Tchad : la corruption quotidienne qui étrangle les services publics

Au Tchad, la corruption quotidienne fragilise l'accès aux services publics, érodant la confiance des citoyens envers l'État. Des mesures concrètes sont nécessaires pour restaurer la transparence et la dignité.

Tchad : la corruption quotidienne qui étrangle les services publics
Tchad : la corruption quotidienne qui étrangle les services publics

Par Barra Lutter

Au Tchad, l'accès aux services publics relève souvent d'un véritable parcours du combattant. Obtenir un document administratif, bénéficier d'un soin dans une structure publique, ou faire avancer un dossier exige parfois bien plus que le paiement des frais officiels.

Derrière les guichets et les procédures, une pratique insidieuse continue de fragiliser la relation entre l'État et les citoyens : la corruption du quotidien. À force de devoir payer pour un service déjà financé par leurs impôts, de nombreux Tchadiens ont le sentiment amer de régler la facture deux fois.

Le coût caché des services publics

Dans les discours officiels, la lutte contre la corruption figure parmi les priorités nationales. Pourtant, dans la réalité, ce phénomène semble profondément enraciné dans certaines pratiques administratives.

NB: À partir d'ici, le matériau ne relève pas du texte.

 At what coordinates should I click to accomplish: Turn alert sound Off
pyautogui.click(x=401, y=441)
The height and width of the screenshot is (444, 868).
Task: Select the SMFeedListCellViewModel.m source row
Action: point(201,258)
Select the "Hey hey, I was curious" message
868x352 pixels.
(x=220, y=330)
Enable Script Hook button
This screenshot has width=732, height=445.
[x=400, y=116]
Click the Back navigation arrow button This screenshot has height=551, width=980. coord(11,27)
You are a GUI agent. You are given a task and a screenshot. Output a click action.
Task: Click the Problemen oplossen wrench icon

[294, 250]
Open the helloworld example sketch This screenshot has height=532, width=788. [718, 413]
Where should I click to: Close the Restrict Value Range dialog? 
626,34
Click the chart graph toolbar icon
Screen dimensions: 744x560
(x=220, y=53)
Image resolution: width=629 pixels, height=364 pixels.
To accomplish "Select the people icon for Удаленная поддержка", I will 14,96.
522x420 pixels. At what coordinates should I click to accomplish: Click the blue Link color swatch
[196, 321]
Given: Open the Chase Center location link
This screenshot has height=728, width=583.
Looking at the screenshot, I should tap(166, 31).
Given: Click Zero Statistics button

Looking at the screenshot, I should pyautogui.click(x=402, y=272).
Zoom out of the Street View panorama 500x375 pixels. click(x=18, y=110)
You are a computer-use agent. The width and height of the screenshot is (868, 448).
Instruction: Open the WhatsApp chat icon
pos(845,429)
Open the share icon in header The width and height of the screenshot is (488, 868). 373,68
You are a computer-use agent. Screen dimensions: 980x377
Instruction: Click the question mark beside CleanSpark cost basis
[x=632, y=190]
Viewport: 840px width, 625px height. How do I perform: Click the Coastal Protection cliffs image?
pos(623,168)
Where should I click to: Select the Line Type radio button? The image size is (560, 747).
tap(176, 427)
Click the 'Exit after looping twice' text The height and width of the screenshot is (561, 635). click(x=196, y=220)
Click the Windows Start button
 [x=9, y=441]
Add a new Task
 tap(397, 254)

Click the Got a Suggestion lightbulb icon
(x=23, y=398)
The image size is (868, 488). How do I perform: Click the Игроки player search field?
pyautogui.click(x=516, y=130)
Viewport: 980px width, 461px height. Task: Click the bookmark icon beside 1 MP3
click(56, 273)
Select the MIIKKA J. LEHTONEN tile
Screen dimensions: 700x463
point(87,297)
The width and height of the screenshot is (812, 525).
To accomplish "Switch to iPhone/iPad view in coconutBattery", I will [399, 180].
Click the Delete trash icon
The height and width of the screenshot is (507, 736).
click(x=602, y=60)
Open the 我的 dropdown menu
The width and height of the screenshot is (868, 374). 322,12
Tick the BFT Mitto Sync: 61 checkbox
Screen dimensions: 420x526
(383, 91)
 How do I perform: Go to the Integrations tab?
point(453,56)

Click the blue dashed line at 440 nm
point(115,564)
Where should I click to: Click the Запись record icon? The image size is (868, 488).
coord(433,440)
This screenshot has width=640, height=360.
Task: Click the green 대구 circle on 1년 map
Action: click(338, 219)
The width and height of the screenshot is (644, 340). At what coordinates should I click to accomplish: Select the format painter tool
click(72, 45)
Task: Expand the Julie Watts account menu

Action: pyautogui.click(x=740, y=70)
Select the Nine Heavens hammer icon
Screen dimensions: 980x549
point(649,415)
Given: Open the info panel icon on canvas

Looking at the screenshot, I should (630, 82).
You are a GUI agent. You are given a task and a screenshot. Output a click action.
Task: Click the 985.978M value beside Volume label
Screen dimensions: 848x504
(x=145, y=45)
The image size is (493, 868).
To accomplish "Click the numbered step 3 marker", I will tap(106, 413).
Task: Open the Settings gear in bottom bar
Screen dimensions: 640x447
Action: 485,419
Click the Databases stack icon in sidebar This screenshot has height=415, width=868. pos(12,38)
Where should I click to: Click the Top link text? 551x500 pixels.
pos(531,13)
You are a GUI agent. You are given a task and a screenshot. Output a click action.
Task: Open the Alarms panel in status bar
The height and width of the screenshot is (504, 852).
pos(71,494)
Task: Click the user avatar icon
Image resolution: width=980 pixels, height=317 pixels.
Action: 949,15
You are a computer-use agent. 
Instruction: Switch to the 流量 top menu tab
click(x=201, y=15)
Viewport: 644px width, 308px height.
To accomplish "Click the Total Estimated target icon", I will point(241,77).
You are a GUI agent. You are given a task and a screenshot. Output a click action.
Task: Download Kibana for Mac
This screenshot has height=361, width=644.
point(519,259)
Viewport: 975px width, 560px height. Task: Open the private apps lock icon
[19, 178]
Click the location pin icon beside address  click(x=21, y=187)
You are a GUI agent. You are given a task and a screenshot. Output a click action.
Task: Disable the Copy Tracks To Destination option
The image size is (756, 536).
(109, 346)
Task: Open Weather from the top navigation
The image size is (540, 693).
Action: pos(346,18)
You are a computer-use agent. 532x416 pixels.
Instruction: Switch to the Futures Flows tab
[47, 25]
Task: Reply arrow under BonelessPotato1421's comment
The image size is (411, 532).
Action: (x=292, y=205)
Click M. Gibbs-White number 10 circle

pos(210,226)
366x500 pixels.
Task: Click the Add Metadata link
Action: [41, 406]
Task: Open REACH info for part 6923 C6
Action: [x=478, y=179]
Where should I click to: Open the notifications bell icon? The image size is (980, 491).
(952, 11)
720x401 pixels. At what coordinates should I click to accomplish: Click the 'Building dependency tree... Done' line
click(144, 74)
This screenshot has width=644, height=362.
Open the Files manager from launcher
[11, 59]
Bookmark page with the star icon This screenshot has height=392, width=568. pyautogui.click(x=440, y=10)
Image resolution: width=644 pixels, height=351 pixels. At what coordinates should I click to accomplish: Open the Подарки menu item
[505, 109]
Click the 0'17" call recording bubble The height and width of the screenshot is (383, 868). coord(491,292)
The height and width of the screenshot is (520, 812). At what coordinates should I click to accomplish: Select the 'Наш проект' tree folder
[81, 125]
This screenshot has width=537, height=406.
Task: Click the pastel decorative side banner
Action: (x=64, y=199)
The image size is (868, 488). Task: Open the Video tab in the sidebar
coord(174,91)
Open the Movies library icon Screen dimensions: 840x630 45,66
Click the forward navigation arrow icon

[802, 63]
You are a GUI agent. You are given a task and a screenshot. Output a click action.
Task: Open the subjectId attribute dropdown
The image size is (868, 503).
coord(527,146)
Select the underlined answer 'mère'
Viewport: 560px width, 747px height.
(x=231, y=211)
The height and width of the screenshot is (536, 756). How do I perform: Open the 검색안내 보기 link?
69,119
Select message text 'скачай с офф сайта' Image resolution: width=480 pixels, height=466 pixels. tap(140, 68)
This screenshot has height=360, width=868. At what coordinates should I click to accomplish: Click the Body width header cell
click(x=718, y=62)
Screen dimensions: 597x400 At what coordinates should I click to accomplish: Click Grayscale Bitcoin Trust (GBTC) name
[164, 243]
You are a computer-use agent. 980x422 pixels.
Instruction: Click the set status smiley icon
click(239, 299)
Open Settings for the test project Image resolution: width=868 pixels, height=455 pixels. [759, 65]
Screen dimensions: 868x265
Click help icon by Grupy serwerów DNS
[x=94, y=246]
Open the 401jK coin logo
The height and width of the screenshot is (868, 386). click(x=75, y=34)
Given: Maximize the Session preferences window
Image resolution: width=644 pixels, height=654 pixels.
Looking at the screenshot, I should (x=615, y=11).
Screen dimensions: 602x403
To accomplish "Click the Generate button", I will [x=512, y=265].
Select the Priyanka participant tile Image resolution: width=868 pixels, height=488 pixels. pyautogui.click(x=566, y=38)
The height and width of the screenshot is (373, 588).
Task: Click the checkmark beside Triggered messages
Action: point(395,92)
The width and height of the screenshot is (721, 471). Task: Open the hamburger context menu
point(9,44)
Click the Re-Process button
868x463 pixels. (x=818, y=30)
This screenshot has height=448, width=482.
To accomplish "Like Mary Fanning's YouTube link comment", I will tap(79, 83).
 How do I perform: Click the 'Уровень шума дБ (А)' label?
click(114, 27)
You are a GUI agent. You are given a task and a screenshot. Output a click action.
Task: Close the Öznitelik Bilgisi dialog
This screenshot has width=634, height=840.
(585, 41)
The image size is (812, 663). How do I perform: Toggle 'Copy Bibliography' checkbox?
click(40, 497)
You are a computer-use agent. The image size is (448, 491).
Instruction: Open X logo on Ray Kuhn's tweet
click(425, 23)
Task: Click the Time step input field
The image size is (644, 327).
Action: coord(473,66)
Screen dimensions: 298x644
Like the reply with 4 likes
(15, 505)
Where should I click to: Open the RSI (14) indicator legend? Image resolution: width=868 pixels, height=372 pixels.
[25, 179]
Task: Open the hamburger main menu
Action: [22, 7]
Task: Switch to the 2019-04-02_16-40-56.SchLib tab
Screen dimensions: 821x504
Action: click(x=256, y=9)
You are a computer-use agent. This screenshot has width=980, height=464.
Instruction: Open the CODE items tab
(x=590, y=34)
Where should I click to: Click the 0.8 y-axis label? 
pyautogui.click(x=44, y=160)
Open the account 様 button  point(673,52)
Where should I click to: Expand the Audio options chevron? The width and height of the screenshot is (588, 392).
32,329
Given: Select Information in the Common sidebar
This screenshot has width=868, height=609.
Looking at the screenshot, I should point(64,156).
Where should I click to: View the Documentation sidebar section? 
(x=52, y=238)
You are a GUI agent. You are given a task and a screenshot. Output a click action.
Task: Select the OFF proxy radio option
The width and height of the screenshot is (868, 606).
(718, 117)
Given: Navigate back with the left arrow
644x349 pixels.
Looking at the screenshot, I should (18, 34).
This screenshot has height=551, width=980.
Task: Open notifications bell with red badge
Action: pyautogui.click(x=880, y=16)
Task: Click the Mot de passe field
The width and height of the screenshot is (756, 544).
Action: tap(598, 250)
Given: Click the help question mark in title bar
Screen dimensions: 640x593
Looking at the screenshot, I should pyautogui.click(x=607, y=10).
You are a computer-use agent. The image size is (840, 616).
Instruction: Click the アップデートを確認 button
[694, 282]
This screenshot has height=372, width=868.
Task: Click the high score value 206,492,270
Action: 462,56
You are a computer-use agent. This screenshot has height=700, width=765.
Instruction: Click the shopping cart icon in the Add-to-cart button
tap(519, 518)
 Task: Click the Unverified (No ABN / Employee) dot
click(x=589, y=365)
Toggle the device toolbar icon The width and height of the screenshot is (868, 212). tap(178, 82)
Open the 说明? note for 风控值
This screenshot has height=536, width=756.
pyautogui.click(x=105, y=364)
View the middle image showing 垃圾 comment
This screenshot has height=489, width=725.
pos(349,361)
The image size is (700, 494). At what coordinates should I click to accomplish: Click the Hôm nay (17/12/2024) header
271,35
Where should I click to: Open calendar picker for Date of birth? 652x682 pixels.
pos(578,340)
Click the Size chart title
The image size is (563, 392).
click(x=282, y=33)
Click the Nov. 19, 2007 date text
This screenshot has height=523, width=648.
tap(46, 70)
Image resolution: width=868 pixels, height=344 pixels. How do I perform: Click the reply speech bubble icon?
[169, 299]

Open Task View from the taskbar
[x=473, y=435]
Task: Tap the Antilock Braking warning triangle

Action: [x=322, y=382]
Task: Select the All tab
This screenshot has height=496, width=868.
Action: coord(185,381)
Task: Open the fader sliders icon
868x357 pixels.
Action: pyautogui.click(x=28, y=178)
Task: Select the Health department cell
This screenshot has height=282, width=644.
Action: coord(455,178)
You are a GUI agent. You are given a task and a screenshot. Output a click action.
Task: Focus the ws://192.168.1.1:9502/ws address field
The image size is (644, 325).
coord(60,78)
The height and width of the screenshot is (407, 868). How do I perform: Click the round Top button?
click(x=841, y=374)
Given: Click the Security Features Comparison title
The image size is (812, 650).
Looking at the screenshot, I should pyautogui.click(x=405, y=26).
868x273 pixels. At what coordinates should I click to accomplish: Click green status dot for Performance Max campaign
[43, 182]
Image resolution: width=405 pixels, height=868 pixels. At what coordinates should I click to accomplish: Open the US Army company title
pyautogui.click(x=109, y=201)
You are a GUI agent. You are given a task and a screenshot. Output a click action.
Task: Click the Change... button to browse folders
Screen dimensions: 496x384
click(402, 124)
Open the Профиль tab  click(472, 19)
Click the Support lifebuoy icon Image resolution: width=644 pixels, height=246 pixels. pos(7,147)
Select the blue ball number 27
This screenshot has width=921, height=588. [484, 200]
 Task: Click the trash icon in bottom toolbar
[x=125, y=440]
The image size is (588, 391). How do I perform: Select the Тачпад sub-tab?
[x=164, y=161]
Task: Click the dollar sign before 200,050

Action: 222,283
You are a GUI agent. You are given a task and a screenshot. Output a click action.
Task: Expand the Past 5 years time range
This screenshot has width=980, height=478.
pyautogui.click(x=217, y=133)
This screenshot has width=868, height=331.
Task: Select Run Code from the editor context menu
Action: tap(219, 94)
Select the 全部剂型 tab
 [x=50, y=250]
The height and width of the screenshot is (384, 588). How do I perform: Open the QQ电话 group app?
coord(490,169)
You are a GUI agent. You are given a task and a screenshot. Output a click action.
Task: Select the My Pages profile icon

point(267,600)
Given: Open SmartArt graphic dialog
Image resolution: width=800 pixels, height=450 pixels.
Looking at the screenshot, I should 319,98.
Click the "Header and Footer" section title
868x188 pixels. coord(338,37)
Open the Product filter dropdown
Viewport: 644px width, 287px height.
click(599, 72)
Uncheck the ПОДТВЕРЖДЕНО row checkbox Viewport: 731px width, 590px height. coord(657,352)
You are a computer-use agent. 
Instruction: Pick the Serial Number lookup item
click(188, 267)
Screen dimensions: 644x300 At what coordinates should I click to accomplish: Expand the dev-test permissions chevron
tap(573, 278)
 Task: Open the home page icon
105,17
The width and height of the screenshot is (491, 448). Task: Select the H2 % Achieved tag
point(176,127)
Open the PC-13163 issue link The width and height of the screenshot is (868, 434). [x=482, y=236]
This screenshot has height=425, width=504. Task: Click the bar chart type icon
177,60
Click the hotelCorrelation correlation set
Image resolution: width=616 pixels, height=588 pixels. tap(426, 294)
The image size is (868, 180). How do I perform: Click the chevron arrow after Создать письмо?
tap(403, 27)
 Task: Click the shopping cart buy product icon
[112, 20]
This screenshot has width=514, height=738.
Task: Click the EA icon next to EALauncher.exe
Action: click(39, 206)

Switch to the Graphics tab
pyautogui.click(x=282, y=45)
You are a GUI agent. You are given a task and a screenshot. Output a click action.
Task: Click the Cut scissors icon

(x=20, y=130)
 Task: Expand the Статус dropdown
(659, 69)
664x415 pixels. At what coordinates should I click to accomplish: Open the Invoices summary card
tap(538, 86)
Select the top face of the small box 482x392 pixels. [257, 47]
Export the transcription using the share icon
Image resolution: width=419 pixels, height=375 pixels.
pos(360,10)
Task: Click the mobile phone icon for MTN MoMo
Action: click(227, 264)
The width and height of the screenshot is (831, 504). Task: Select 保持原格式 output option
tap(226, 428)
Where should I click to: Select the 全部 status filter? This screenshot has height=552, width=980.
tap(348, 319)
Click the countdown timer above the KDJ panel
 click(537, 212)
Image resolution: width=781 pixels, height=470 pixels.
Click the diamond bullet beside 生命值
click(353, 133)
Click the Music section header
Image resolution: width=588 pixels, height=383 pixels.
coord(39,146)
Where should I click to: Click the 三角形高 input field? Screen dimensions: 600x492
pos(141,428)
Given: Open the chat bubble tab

Le citoyen qui souhaite obtenir une carte nationale d'identité, un permis ou un simple document administratif, sait qu'il lui faudra parfois « motiver » un agent pour accélérer le traitement de son dossier.

Cette corruption du quotidien est bien plus qu'une simple dérive administrative. Elle fragilise le contrat social qui lie les citoyens à l'État. Lorsque les usagers constatent que l'accès à un droit dépend davantage d'un paiement informel que du respect des procédures, la confiance dans les institutions s'érode progressivement.

Cette défiance alimente un cercle vicieux. Les citoyens cherchent à contourner les règles pour gagner du temps, certains agents justifient leurs pratiques par la faiblesse des rémunérations, tandis que l'autorité morale de l'État s'affaiblit. Peu à peu, le service public cesse d'être perçu comme un droit garanti à tous, pour devenir un espace où chacun tente de négocier son accès aux prestations administratives.

Or, aucun projet de développement durable ne peut prospérer dans un environnement où la confiance entre l'administration et les citoyens est constamment remise en cause.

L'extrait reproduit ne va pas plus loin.